Our Modern Obsession with Financializing Nature
Language is surely one of the greatest political weapons ever invented because it invisibly defines the world in narrow ways and can impair our capacity to see and think clearly. This is one of the takeaways I had after looking through Sian Sullivan’s new website, “The Natural Capital Myth and Other Stories,” which collects twelve years of her writing (2008 to present) on this theme.
Sian has long brought laser-beam clarity to the ways in which capitalism redefines the more-than-human world in financial terms. The investor class has not just introduced a handful of words; they have invented an entire worldview that erases nature and turns it into an essential element of capitalist production and profit. The natural world is re-interpreted through the scrim of money.

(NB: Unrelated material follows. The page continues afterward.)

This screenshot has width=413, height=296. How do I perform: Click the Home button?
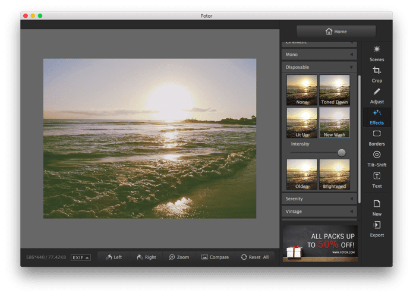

That may not be pernicious in and of itself, but now that this perspective informs how the market/state order relates to the natural world, well….that’s a serious problem.
By “financialization,” Sullivan means the “revisioning and rewriting of the natural world in terms of financial terms and concepts.” She also means that banks and financiers regard “environmental conservation activities as new possibilities for speculative investments and products” – a new zone for profiteering and capital accumulation.
This is deeply concerning because, as conservation itself becomes a way to make money, the line between “nature” and “capital” is starting to blur. The Orwellian term “natural capital” has become a way to justify a relentless extractivism, in the name of preserving nature!